◆ SOURCE MATERIAL:
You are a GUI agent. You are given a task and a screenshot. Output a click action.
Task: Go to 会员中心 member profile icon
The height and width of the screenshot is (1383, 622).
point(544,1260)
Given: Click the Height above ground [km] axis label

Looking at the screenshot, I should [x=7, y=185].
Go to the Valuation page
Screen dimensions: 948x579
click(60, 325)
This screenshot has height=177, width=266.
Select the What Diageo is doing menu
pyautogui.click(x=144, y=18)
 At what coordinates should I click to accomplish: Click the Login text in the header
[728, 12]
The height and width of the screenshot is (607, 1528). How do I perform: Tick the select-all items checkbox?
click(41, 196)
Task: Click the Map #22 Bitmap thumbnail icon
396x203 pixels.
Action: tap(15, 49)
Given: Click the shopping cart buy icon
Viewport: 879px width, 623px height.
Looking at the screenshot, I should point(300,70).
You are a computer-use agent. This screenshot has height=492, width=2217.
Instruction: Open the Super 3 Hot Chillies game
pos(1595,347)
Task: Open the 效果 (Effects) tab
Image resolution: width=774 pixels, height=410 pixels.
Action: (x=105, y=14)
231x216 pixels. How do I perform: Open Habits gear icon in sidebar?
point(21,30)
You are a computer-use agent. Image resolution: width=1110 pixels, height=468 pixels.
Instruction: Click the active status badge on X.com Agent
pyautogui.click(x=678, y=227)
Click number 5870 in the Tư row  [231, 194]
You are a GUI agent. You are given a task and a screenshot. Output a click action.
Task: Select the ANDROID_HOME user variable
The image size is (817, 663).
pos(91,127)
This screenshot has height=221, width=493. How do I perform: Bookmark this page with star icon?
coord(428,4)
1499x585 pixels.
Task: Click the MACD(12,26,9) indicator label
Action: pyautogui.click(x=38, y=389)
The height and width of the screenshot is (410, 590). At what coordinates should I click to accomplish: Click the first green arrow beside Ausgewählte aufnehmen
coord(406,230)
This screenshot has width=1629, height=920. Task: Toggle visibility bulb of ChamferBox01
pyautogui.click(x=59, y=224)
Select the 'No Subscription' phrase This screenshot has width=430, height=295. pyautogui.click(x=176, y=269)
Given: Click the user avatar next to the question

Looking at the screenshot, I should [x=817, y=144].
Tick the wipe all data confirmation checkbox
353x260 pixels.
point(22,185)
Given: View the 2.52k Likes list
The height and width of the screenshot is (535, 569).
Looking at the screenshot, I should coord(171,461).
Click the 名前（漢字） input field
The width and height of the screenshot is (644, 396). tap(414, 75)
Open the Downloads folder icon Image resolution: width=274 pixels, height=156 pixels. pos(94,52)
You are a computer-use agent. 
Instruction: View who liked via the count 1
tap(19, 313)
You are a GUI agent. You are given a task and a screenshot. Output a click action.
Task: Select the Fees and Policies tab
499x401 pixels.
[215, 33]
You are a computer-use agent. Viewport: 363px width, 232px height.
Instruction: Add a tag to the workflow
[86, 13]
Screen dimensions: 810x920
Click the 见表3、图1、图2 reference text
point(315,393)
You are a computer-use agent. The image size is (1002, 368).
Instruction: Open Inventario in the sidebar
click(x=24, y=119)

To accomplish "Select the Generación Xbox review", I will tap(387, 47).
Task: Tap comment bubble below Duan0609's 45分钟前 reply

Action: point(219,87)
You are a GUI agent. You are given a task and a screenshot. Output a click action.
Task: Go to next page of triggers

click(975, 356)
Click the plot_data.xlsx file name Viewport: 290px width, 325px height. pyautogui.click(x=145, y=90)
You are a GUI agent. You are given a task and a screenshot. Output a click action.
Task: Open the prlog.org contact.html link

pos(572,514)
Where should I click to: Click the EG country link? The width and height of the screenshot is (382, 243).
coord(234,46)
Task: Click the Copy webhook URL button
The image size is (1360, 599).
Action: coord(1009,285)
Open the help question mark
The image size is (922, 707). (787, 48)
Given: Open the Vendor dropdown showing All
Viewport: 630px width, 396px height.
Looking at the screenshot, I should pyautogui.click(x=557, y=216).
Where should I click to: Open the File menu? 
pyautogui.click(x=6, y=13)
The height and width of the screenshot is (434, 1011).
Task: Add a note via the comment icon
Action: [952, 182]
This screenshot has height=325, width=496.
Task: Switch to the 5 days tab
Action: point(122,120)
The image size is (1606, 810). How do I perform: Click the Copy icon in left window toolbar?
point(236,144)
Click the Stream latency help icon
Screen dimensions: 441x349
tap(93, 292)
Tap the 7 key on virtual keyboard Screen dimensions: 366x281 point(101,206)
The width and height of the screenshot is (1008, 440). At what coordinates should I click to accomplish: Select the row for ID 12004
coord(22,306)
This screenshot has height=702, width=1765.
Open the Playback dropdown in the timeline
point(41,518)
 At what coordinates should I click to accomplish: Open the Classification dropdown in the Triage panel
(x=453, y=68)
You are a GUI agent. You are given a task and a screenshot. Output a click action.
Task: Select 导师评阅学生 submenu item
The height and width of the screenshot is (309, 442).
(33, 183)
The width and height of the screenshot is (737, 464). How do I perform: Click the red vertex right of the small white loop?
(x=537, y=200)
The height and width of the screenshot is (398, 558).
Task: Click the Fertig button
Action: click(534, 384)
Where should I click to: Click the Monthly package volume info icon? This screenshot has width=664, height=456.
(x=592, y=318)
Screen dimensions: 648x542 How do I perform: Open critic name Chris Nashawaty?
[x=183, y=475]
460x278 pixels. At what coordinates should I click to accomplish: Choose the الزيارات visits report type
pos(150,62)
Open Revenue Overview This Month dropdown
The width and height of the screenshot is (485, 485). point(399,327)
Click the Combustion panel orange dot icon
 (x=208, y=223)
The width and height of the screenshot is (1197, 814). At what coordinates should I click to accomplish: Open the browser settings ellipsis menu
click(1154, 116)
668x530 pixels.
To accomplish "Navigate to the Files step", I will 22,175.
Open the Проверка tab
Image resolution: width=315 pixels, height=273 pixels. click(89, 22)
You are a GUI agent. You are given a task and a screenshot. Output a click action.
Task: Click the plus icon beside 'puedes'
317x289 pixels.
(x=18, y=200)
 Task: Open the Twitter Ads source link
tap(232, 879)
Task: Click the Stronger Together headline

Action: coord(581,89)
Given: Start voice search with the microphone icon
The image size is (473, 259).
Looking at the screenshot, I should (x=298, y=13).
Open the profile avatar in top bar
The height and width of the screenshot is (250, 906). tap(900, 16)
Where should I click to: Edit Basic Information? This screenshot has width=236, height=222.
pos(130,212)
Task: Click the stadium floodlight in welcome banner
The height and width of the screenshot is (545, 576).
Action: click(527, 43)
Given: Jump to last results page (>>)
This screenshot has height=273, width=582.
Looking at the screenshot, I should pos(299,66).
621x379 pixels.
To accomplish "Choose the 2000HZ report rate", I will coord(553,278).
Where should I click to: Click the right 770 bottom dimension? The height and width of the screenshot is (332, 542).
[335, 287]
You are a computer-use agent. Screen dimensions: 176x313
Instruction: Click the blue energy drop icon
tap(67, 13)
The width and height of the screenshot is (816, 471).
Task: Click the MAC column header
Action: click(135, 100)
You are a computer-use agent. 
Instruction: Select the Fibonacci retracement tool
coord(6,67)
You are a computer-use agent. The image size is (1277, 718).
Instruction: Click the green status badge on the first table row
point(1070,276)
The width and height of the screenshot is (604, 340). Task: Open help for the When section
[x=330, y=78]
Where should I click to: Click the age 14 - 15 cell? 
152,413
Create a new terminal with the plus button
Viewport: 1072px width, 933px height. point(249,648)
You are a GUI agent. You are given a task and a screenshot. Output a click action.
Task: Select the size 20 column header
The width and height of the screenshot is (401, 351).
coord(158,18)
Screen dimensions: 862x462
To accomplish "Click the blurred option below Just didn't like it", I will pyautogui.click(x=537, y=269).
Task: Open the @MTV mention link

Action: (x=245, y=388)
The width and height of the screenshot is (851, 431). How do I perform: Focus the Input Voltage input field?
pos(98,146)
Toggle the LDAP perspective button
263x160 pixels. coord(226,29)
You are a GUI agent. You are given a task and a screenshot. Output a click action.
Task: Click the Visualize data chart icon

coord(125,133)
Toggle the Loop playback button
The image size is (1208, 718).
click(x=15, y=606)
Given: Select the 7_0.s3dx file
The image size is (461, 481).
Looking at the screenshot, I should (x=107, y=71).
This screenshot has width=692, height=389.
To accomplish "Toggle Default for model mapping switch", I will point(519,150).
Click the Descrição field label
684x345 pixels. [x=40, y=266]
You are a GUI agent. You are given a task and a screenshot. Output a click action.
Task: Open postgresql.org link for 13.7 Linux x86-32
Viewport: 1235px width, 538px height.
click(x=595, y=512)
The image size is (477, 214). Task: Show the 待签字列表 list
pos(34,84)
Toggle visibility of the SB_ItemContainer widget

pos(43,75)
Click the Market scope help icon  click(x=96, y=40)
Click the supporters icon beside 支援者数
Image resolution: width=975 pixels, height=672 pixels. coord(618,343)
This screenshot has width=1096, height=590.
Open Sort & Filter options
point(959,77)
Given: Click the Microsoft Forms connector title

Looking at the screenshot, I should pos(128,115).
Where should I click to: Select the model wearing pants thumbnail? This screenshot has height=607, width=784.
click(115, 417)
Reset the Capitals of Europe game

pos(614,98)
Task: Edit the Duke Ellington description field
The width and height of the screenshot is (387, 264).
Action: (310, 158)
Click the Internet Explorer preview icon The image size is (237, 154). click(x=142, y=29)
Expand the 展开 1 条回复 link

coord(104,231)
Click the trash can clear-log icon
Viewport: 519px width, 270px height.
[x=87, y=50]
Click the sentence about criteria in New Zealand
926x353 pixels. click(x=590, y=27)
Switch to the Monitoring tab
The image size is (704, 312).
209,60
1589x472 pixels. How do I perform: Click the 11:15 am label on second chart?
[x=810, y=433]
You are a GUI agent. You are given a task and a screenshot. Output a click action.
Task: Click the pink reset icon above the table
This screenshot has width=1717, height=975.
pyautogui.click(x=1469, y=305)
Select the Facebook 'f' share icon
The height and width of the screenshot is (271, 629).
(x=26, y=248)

◆ REQUIREMENT:
From the material above, copy exactly the lines between the line holding "The width and height of the screenshot is (737, 464)." and the line holding "You are a computer-use agent. Screen", inclusive, and only those.

◆ RESULT BELOW:
The width and height of the screenshot is (737, 464). How do I perform: Click the red vertex right of the small white loop?
(x=537, y=200)
The height and width of the screenshot is (398, 558).
Task: Click the Fertig button
Action: click(534, 384)
Where should I click to: Click the Monthly package volume info icon? This screenshot has width=664, height=456.
(x=592, y=318)
Screen dimensions: 648x542 How do I perform: Open critic name Chris Nashawaty?
[x=183, y=475]
460x278 pixels. At what coordinates should I click to accomplish: Choose the الزيارات visits report type
pos(150,62)
Open Revenue Overview This Month dropdown
The width and height of the screenshot is (485, 485). point(399,327)
Click the Combustion panel orange dot icon
 (x=208, y=223)
The width and height of the screenshot is (1197, 814). At what coordinates should I click to accomplish: Open the browser settings ellipsis menu
click(1154, 116)
668x530 pixels.
To accomplish "Navigate to the Files step", I will 22,175.
Open the Проверка tab
Image resolution: width=315 pixels, height=273 pixels. click(89, 22)
You are a GUI agent. You are given a task and a screenshot. Output a click action.
Task: Click the plus icon beside 'puedes'
317x289 pixels.
(x=18, y=200)
 Task: Open the Twitter Ads source link
tap(232, 879)
Task: Click the Stronger Together headline

Action: coord(581,89)
Given: Start voice search with the microphone icon
The image size is (473, 259).
Looking at the screenshot, I should (x=298, y=13).
Open the profile avatar in top bar
The height and width of the screenshot is (250, 906). tap(900, 16)
Where should I click to: Edit Basic Information? This screenshot has width=236, height=222.
pos(130,212)
Task: Click the stadium floodlight in welcome banner
The height and width of the screenshot is (545, 576).
Action: click(527, 43)
Given: Jump to last results page (>>)
This screenshot has height=273, width=582.
Looking at the screenshot, I should pos(299,66).
621x379 pixels.
To accomplish "Choose the 2000HZ report rate", I will coord(553,278).
Where should I click to: Click the right 770 bottom dimension? The height and width of the screenshot is (332, 542).
[335, 287]
You are a computer-use agent. Screen dimensions: 176x313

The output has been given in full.